The company plans to use the new investment to launch new services to help seniors find and schedule appointments with preferred providers, set up annual preventive health and dental services and find the lowest available price on their prescriptions.
Fair Square Medicare also plans to roll out digital health services that help seniors manage chronic conditions and access on-demand consultations with a clinician.
A Kaiser Family Foundation study found that nearly 60% of Medicare enrollees don't review or compare their coverage options annually because of overwhelming choices—figures that get worse for older beneficiaries and those with poorer health.
Many consumers over the age of 65 struggle to evaluate which Medicare plan is right for them, often turning to traditional insurance brokerage firms that are incentivized to recommend plans with the highest commissions.
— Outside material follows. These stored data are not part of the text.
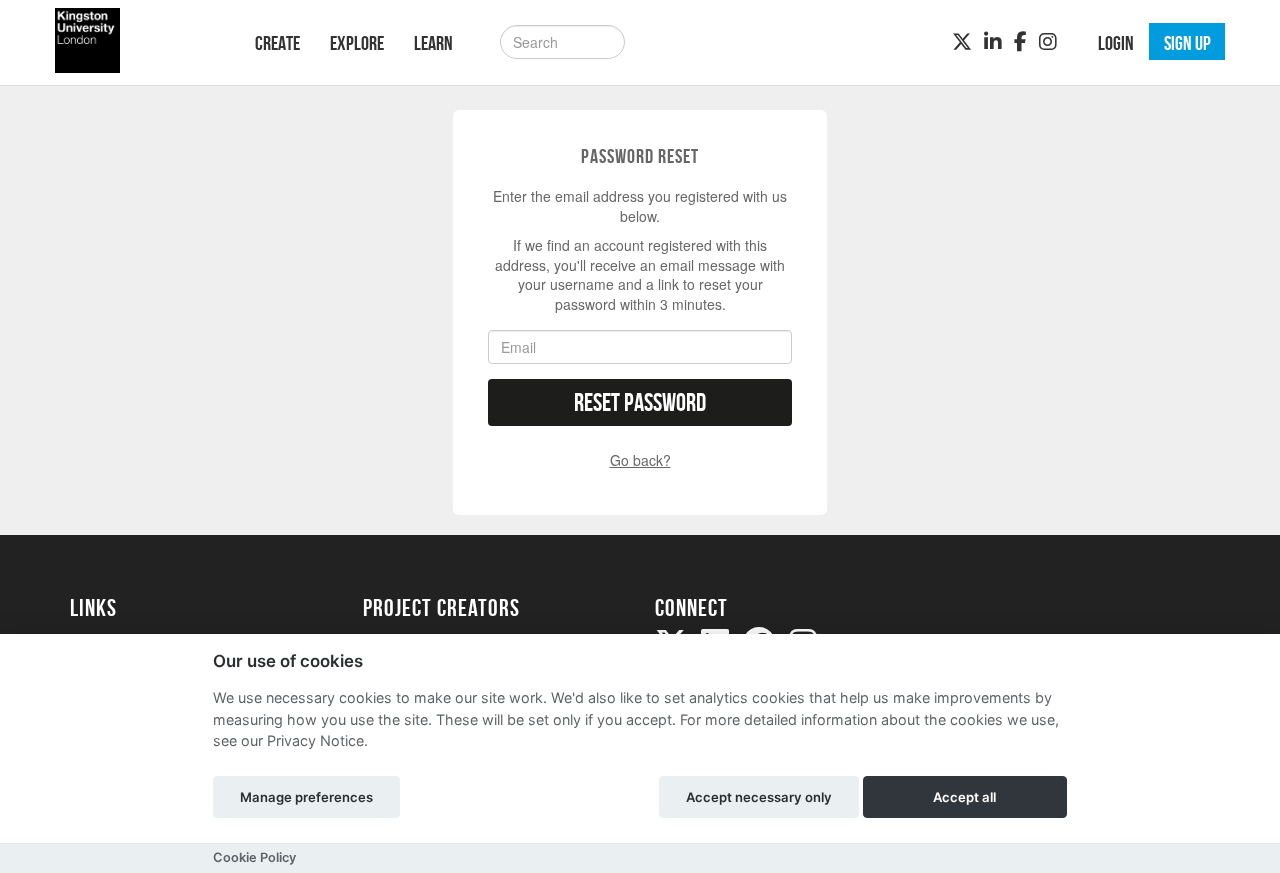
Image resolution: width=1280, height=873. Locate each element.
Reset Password (640, 402)
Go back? (640, 460)
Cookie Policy (254, 857)
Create (277, 43)
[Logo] (136, 40)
As a result, they'll enroll in the wrong plan and end up switching in a year, which is one reason some large public brokerage firms experience customer churn rates above 40%, Petkevich said.
Fair Square Medicare uses algorithms to sort and present the most relevant Medicare plans based on seniors' budgets and preferences, focusing on educating seniors instead of selling to them. The platform also includes a web portal that allows them to take full advantage of their available benefits.
That helps build trust with seniors, said Chirag Shah, partner at Define Ventures.
"When you prioritize the long-term relationship with the customer over potential short-term financial gains, they'll trust you with more of their health. Fair Square Medicare's model builds trust with seniors, because it treats them like family. That's the recipe for sustainable growth, which is why we're investing in Fair Square Medicare's future," Shah said.
Many of the company's customers are enrolled in lower-commission Medicare Supplement plans, Petkevich said.
Fair Square Medicare says it retains more than 90% of its customers and has a net promoter score (NPS) of 95. The average NPS for insurance brokers in the U.S. was 34 in 2021 and has ranged to as low as 9 over the last decade, company executives said.